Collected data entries
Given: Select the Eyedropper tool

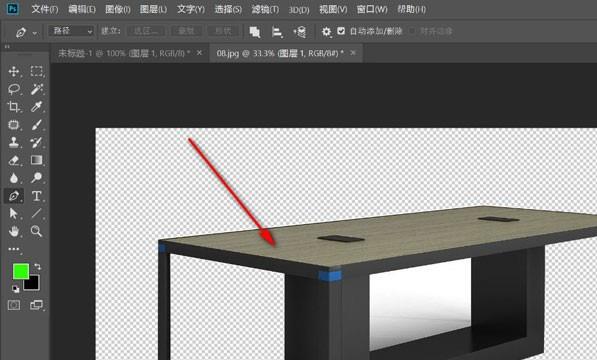Looking at the screenshot, I should [37, 107].
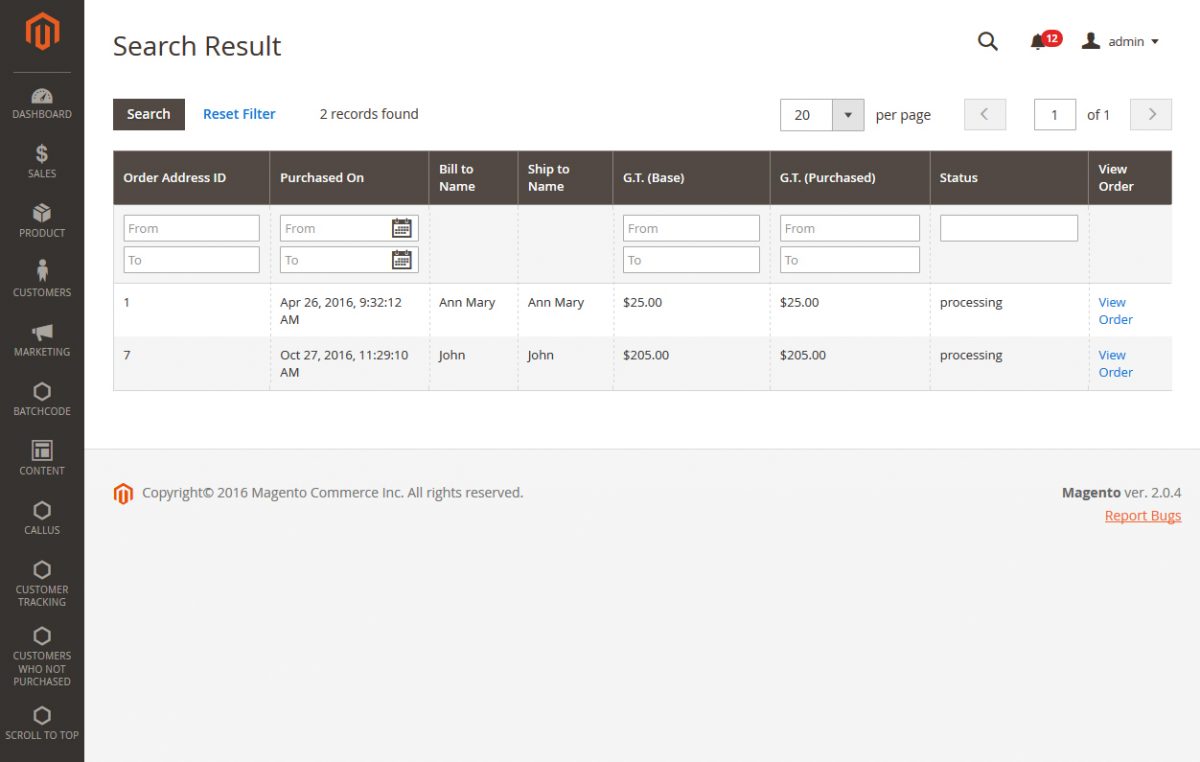Select the Batchcode sidebar icon

click(41, 393)
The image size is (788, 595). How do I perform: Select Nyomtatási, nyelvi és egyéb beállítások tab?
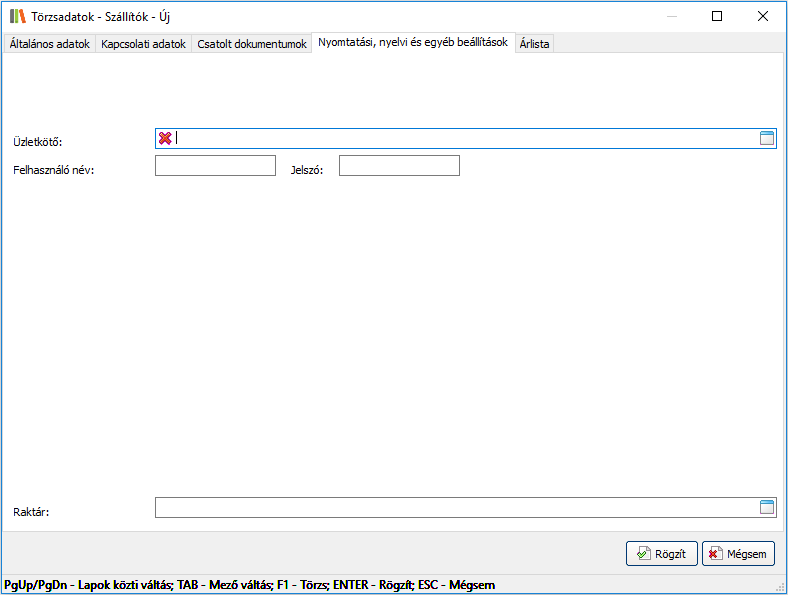(413, 43)
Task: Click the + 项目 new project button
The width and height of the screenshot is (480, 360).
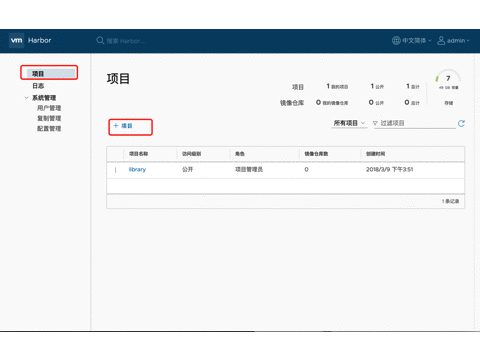Action: [123, 126]
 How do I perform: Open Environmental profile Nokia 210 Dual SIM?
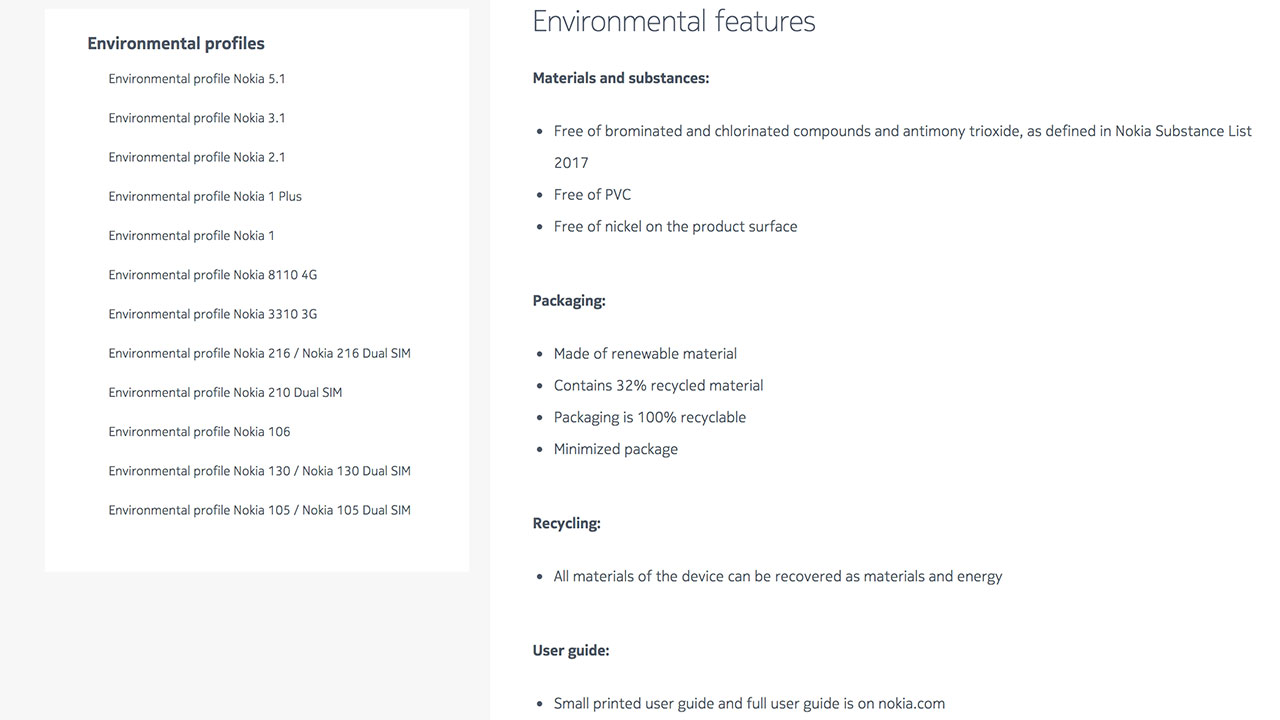[x=226, y=392]
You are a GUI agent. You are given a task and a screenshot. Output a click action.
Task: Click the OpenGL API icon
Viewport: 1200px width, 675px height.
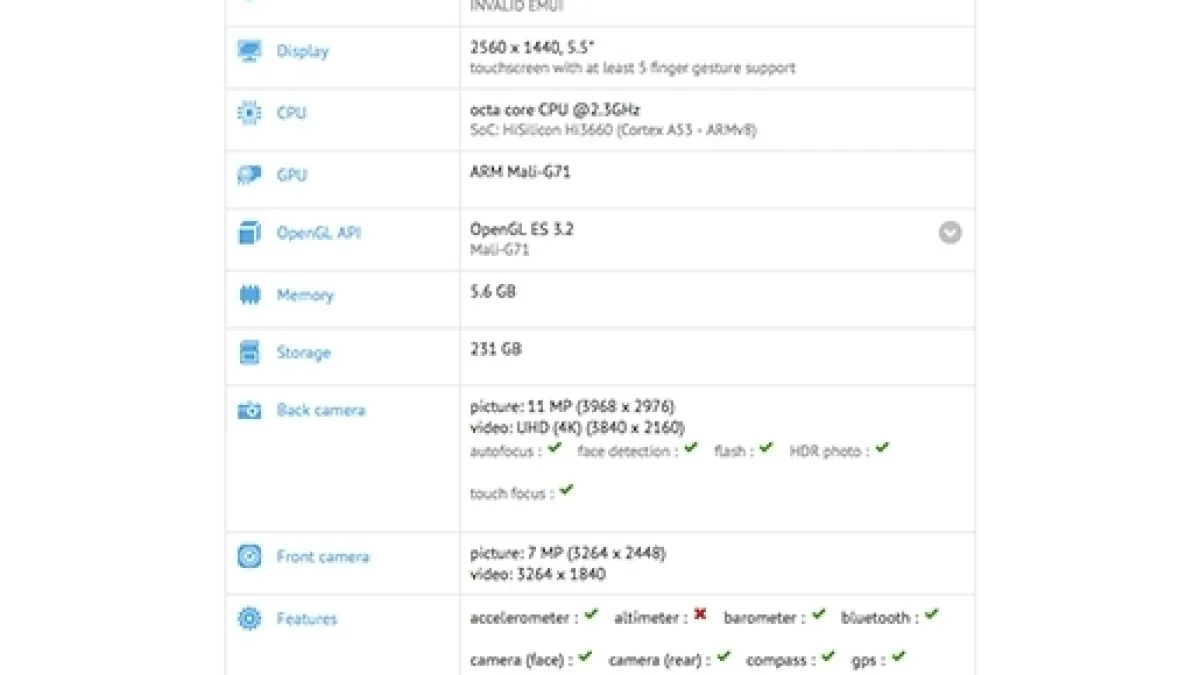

- Work to complete -
Copy exactly and only this span: the line with "Task: Click the + 项目 new project button" through the final line of the entries, both ends included, with the pictures left out.

- Your solution -
Task: Click the + 项目 new project button
The width and height of the screenshot is (480, 360).
Action: [123, 126]
 How do I perform: Open Environmental profile Nokia 210 Dual SIM?
[x=226, y=392]
You are a GUI agent. You are given a task and a screenshot. Output a click action.
Task: Click the OpenGL API icon
Viewport: 1200px width, 675px height.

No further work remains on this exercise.